The agenda for Tuesday’s meeting of the Board of County Commissioners was a long one and included key items regarding economic development, road abandonment and historic preservation.

So, it was little surprise that the Don Butler Commission Meeting Room was packed, standing-room-only, spilling out in the hallway, as full as it has been in months.

A little more than two hours into what became a four-hour marathon, it became clear that the vast majority of folks in attendance were there for action that was never broached by commissioners.

Dwayne Piergiovanni, a resident and businessman in South Gulf County, sought to press commissioners to increase enforcement of the county’s leash laws.

By the time the meeting rolled around, that plea had been conflated online and social media into an attempt to ban dogs from the beach.

And in this pet-friendly county, those were clearly tussling words.

Piergiovanni, with a power point presentation, said the incidence of unleashed nuisance dogs, either those soiling the beaches or jumping at or attacking others, were on the rise.

Too many people were not cleaning up after their dogs, he said, and too many were ignoring the county’s ordinance that requires all dogs to be leashed or otherwise under the control of their owners.

Piergiovanni offered several options for bolstering funding for enforcement of the leash laws and suggested the Gulf County Tourist Development Council should be more circumspect in how the pet-friendly beaches are marketed.

“We do have a leash law and the majority of people abide by it,” said Commissioner Phil McCroan to loud applause. “We are never going to get 100 percent (compliance), but the majority of people do the right thing.”

With one animal control officer and constrained funding, McCroan said, the county is doing the best it can to address any issues.

Kelli Godwin, TDC executive director, added that the county consistently ranks at the top of lists of pet-friendly destinations and that the TDC emphasizes the leash laws when dealing with visitors.

Resident Kim Miller suggested additional signage and cleaning stations along the beach would at least be a start.

The question of outlawing dogs from the beach never arose.

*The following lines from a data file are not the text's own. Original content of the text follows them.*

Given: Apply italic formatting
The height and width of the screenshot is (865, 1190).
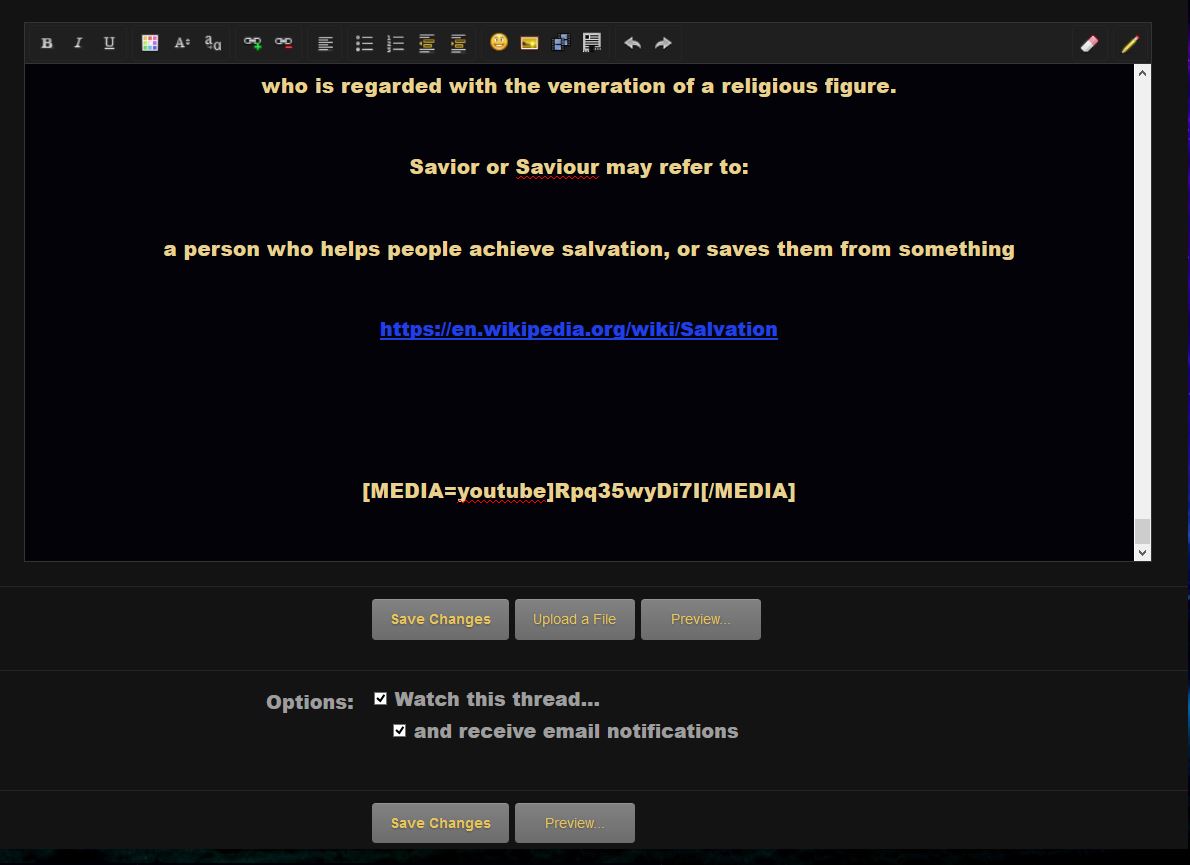Looking at the screenshot, I should 78,43.
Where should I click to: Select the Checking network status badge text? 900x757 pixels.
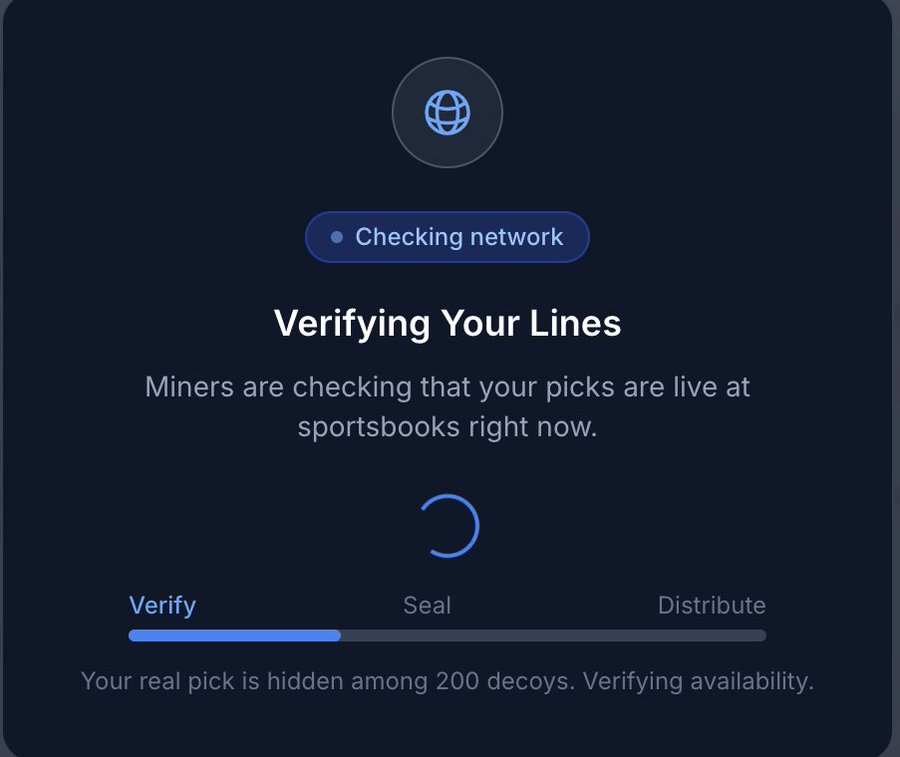tap(459, 237)
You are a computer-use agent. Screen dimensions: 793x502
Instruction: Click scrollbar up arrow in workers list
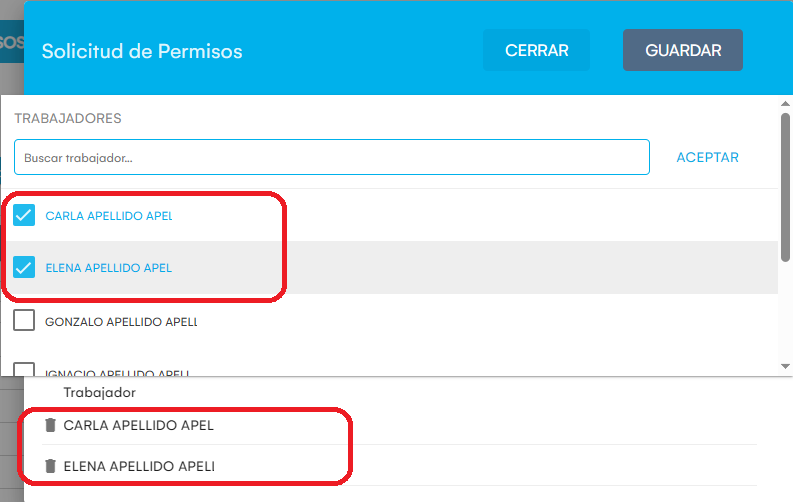[785, 103]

And, while the vast majority in attendance exited the meeting after the discussion, satisfied, several walked up to Piergiovanni and thanked him for raising the subject, no matter the blowback from the majority in the room.

Wewahitchka courthouse

The county is moving ahead with conveying the historic Wewahitchka Courthouse to North Florida Child Development, adding proviso language that would allow the conveyance to include a foundation formed by local pioneer families in order to pursue historic preservation efforts and grant funding.

Road abandonment

Commissioners halted any action to abandon Miscogee or Rish Harbor roads on the north end of the county.

The request to abandon had come from Deseret, but due to the presence of two historic cemeteries and another historical site, those two roads will remain county roads.

As part of an overall transaction with Deseret pertaining to other roads abandoned by the county, the county this week took formal possession of the Odena Boat landing and access road.

The conveyance will allow the county to pursue improvements to the landing.

Waste Pro amnesty day

Waste Pro will hold its annual Amnesty Day, during which people may dispose of items such as batteries, paint, oil and other items, the last Saturday in April at the Five Points Transfer Station.

County administrator Don Butler said the company was targeting that Saturday as the static date for the annual event.